All that was true of any frontier church, but we are here to remember Uncas and Kildare Baptist Church. If you are here you were likely impacted by this little church with a record attendance of 125. 
        As for me there are so many memories:
                The old picture of Jesus in Gethsemane that hung back of the pulpit I spent so much time puzzling over when I should have been listening to the messages.
                The hard wooden pine pews that I slept on while very young; fidgeted on as I grew; and nervously sat on the Sunday Truman Fisher had come into my Sunday School class, took me out and led me to the Lord.  Now I was expected to go forward at the invitation – something that seemed so intimidating.
                Sunday school classes in basement separated by only thin brown curtains that probably used to be white.
                Church socials in basement:  Mrs.

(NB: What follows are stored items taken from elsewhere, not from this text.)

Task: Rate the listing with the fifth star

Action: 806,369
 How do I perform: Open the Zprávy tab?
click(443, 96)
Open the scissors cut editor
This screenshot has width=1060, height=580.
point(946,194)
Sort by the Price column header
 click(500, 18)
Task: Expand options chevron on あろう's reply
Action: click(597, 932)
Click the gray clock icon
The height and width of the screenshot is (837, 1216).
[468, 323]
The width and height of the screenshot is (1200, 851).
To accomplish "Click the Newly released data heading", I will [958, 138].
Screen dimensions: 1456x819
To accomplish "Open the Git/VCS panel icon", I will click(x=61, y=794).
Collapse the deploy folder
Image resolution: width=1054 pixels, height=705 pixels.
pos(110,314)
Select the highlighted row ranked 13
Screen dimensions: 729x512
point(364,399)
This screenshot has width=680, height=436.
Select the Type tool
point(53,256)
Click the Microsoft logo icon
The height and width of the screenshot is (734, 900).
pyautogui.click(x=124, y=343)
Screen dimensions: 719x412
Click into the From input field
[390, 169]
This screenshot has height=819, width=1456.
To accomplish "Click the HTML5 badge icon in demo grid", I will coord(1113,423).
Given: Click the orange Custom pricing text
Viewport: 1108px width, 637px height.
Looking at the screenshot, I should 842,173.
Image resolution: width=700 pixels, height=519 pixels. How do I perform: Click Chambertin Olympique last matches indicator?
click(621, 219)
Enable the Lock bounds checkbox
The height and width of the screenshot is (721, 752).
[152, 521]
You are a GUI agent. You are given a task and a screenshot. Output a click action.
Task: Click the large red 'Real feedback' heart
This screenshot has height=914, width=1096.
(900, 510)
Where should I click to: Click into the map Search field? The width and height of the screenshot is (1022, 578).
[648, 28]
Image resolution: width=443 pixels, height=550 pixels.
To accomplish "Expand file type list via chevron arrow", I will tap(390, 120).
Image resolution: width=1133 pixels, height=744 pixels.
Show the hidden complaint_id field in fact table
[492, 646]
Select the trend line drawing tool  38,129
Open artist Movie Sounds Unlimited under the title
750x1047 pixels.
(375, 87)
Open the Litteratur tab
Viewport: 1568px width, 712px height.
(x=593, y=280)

Myers angel food cake, freezers of homemade ice cream
                Falling in love with my first SS teacher as a 6 year old – (believe she is here today.)                                                                                       b              Playing out behind the church with Bubby Fisher while adults worked inside.
                Singing the old, old hymns that, sadly, seem to have gone out of fashion today.
                Attending every time the church doors were open – including spring and fall revivals – 2 weeks each – not much of that anymore either newer generations too busy, wouldn’t put up with it.  Revivals today:  3 days if have one at all and most of this generation has never heard of one.
                Vacation bible school and going home with paste on my fingers and in my hair.
                Being baptized in an old farm pond.
                Measuring my maturity by how far I advanced in the annual Christmas pageant – from shepherd to wise man to Joseph.
                Learning to drive by driving the old stick shift Ford home from church.
                After left how long it took for any other church to seem like church or home.  Even today difference between my church home and my home church.  My home church will always be the one we remember today.
Thanks to all who made the UBC/KBC reunion such a success.  Over 70 attended and brought an abundance of food!  And found an abundance of familiar faces from times long ago.